Can you reproduce the records verbatim from the line with "Click the Owner" to the line with "pos(401,359)", including both of those lines?

▬▬▬

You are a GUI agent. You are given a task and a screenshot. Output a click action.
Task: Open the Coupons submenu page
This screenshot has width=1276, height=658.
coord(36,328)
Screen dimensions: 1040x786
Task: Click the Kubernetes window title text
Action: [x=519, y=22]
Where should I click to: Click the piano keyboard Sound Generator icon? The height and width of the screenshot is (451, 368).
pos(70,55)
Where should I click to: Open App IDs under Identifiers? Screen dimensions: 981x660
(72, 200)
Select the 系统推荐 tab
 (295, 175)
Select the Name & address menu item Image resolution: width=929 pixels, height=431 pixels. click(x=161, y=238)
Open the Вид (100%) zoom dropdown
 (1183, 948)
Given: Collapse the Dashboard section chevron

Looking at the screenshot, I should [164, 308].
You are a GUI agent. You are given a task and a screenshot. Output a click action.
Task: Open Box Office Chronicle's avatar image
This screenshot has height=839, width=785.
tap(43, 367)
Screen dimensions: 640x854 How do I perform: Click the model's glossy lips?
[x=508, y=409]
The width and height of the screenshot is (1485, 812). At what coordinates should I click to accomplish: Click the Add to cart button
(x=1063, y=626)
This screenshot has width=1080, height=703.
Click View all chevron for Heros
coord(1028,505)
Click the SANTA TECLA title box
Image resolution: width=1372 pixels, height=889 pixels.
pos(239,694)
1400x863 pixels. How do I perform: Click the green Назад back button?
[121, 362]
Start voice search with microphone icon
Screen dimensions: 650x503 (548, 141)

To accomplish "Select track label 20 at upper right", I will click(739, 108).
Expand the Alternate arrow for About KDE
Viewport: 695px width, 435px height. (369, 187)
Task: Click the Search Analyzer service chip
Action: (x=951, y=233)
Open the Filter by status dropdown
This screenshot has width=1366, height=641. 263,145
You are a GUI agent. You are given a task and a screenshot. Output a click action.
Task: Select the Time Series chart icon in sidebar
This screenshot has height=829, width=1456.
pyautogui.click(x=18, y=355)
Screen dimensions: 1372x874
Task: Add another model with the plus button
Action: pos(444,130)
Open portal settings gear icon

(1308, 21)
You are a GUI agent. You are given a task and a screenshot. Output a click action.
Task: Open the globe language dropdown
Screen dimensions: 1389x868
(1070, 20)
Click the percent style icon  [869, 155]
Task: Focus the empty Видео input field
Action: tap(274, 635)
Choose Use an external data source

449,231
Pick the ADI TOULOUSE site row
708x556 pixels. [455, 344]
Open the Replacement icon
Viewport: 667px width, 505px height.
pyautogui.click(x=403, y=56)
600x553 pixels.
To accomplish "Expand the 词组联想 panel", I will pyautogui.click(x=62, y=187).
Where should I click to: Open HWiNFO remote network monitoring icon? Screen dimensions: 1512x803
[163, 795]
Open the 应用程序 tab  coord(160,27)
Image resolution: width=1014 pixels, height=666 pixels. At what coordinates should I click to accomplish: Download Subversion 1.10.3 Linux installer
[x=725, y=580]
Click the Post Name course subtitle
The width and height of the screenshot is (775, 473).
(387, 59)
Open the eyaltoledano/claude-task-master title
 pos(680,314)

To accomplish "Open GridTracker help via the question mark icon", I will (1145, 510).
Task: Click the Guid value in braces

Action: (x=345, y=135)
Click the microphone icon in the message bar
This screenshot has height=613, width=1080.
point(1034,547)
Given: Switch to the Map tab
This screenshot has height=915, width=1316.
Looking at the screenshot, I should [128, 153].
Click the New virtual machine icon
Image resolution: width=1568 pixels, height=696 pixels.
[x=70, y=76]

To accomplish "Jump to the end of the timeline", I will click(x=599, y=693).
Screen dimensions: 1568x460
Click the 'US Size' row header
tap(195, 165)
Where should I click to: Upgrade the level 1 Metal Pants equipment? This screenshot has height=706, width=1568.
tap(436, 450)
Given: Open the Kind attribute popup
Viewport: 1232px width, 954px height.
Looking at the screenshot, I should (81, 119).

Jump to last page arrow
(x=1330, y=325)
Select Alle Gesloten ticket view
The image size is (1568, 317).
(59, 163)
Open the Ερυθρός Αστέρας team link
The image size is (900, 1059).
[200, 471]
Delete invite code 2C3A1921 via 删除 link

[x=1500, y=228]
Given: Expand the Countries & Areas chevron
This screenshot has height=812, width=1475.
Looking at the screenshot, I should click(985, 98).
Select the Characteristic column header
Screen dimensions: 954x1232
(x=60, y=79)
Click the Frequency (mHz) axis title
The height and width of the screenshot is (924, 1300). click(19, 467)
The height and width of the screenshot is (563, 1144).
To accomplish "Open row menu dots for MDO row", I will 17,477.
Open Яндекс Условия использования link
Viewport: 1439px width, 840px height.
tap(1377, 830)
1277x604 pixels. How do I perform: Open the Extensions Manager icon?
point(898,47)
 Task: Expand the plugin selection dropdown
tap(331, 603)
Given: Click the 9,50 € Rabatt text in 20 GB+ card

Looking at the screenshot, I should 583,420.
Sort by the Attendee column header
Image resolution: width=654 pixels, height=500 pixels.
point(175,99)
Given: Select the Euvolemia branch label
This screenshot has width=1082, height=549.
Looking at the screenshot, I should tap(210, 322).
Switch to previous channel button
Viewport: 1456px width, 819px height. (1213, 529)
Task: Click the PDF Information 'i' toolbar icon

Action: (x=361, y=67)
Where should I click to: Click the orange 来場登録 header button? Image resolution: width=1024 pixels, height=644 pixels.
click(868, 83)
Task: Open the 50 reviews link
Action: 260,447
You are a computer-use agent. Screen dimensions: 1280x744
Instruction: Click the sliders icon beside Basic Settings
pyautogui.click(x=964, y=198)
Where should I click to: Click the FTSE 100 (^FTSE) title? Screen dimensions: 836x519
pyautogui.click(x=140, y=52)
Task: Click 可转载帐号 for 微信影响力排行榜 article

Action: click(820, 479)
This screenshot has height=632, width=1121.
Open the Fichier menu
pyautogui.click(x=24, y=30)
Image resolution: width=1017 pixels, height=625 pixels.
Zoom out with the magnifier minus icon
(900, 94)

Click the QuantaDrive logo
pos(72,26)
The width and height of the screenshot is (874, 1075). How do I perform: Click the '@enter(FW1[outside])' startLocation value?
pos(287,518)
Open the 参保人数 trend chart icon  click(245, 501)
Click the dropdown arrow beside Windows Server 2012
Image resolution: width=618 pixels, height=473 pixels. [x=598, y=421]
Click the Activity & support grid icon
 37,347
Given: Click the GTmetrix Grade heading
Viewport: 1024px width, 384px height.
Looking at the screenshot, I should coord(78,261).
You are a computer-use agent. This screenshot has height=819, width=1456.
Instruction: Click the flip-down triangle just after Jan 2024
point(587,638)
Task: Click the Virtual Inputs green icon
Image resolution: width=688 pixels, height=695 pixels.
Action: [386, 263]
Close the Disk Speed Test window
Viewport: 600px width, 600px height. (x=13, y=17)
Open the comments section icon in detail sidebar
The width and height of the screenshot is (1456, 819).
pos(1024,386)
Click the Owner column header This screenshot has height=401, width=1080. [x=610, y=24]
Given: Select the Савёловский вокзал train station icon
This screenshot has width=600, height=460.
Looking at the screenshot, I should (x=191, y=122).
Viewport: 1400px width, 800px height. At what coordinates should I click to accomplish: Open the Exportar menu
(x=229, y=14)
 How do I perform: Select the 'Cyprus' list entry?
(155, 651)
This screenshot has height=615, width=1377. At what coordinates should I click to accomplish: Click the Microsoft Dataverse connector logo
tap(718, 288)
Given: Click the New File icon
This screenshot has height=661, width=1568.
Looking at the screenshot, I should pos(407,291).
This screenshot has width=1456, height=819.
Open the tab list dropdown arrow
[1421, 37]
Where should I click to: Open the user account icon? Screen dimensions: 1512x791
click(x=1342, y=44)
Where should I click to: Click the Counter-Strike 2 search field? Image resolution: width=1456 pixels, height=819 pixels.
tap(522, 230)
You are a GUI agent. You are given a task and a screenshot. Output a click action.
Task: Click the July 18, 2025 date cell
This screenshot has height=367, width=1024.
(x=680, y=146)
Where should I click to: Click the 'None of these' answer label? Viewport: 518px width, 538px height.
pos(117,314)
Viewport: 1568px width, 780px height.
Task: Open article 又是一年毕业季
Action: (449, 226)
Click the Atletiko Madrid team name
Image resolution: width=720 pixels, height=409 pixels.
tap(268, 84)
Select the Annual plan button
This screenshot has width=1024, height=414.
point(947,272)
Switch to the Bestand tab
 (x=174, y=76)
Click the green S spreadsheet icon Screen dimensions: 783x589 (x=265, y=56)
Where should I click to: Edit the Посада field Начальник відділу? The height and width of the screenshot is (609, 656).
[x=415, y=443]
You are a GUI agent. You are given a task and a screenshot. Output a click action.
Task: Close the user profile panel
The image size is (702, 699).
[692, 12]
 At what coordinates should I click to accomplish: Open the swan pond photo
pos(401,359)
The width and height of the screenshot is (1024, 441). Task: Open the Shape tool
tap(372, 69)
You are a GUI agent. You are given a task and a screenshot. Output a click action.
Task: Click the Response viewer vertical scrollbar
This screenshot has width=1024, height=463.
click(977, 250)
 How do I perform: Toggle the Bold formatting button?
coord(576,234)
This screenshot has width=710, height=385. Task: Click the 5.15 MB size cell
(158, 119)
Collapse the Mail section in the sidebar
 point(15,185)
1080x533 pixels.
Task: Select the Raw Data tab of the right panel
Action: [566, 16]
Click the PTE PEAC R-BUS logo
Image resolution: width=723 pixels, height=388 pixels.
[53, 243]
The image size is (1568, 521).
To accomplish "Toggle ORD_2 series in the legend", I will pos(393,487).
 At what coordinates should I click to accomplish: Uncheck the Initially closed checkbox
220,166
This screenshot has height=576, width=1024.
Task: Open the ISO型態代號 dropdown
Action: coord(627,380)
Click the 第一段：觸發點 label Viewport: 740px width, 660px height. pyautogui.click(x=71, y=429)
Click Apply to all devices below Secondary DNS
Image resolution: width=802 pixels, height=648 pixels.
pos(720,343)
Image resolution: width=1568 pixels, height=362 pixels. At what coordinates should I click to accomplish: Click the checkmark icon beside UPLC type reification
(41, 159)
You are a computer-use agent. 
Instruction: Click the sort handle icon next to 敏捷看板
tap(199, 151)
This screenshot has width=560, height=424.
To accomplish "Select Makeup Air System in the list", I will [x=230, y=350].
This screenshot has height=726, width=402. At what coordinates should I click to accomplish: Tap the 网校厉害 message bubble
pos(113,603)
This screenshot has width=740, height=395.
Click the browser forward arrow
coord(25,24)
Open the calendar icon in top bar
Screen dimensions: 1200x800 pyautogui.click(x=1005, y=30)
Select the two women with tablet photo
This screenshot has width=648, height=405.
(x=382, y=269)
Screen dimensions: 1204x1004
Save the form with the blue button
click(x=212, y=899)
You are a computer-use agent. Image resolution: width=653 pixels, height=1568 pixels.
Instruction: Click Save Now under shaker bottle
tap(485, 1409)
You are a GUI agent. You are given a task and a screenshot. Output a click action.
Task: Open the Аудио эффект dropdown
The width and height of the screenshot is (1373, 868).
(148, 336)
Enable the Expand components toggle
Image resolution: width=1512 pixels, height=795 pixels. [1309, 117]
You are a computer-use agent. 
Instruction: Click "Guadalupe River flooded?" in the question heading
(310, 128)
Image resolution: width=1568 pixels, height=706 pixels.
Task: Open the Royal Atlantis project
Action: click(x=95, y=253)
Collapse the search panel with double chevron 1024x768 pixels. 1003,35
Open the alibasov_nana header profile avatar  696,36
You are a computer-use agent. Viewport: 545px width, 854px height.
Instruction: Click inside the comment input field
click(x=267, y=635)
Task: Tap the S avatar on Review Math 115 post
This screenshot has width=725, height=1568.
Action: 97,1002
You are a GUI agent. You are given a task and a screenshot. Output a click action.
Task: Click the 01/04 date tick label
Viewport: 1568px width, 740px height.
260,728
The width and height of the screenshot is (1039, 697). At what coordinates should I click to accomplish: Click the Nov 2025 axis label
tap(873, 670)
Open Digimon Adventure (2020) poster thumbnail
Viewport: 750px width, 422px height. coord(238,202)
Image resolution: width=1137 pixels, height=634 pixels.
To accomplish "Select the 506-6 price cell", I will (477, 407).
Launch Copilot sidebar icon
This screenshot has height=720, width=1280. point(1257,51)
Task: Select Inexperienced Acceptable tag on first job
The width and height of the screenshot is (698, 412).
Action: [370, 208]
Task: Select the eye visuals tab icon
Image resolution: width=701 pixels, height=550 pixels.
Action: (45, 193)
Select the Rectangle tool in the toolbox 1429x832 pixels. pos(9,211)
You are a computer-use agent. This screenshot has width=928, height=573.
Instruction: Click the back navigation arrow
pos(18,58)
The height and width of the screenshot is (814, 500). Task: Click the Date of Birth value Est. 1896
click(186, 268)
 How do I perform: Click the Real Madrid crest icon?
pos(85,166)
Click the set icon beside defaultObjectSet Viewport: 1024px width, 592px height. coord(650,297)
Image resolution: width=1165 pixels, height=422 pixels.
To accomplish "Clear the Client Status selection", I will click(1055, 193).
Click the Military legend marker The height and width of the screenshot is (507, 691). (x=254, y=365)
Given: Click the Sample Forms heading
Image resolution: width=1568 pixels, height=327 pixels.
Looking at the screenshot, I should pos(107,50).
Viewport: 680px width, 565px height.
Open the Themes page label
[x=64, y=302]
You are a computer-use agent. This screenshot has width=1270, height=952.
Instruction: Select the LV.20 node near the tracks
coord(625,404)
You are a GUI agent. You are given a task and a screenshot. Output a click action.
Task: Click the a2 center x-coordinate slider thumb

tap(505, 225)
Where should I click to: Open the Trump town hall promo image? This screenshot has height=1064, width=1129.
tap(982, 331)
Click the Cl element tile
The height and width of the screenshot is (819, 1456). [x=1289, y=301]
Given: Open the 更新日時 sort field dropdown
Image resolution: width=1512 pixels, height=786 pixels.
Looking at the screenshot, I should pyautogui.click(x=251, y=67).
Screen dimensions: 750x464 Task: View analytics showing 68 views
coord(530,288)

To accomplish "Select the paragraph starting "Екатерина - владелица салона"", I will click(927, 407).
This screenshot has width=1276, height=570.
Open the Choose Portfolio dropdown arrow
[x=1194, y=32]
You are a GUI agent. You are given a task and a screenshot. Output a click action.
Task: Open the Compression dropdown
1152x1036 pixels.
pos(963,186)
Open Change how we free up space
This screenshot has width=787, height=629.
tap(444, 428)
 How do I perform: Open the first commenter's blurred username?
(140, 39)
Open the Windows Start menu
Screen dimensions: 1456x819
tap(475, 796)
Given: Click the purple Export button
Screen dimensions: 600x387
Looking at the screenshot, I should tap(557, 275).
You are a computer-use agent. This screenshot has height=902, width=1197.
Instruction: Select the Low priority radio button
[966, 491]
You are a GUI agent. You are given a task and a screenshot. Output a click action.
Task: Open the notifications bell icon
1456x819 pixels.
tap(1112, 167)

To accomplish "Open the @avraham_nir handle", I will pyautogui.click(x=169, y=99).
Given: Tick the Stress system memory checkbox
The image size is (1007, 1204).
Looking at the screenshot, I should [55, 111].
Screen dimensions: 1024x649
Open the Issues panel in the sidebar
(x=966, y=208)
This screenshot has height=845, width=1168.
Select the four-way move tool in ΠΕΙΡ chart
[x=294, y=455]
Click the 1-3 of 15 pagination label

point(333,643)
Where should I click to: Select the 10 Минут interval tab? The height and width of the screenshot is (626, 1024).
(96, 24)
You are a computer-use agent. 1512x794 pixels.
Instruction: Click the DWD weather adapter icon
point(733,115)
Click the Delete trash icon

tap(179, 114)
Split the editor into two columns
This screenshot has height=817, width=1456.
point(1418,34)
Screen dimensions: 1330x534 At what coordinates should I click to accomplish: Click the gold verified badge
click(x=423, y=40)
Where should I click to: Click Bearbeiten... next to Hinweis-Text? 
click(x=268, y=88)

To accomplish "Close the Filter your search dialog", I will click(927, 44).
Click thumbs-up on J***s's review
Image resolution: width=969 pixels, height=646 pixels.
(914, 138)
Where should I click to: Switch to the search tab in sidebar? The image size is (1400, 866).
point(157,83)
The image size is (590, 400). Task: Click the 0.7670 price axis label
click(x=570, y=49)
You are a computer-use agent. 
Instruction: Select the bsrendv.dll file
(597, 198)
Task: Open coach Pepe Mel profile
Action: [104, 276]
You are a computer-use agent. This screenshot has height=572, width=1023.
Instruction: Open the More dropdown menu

▬▬▬

## In response
Click the Owner column header This screenshot has height=401, width=1080. [x=610, y=24]
Given: Select the Савёловский вокзал train station icon
This screenshot has width=600, height=460.
Looking at the screenshot, I should (x=191, y=122).
Viewport: 1400px width, 800px height. At what coordinates should I click to accomplish: Open the Exportar menu
(x=229, y=14)
 How do I perform: Select the 'Cyprus' list entry?
(155, 651)
This screenshot has height=615, width=1377. At what coordinates should I click to accomplish: Click the Microsoft Dataverse connector logo
tap(718, 288)
Given: Click the New File icon
This screenshot has height=661, width=1568.
Looking at the screenshot, I should pos(407,291).
This screenshot has width=1456, height=819.
Open the tab list dropdown arrow
[1421, 37]
Where should I click to: Open the user account icon? Screen dimensions: 1512x791
click(x=1342, y=44)
Where should I click to: Click the Counter-Strike 2 search field? Image resolution: width=1456 pixels, height=819 pixels.
tap(522, 230)
You are a GUI agent. You are given a task and a screenshot. Output a click action.
Task: Click the July 18, 2025 date cell
This screenshot has height=367, width=1024.
(x=680, y=146)
Where should I click to: Click the 'None of these' answer label? Viewport: 518px width, 538px height.
pos(117,314)
Viewport: 1568px width, 780px height.
Task: Open article 又是一年毕业季
Action: (449, 226)
Click the Atletiko Madrid team name
Image resolution: width=720 pixels, height=409 pixels.
tap(268, 84)
Select the Annual plan button
This screenshot has width=1024, height=414.
point(947,272)
Switch to the Bestand tab
 (x=174, y=76)
Click the green S spreadsheet icon Screen dimensions: 783x589 (x=265, y=56)
Where should I click to: Edit the Посада field Начальник відділу? The height and width of the screenshot is (609, 656).
[x=415, y=443]
You are a GUI agent. You are given a task and a screenshot. Output a click action.
Task: Close the user profile panel
The image size is (702, 699).
[692, 12]
 At what coordinates should I click to accomplish: Open the swan pond photo
pos(401,359)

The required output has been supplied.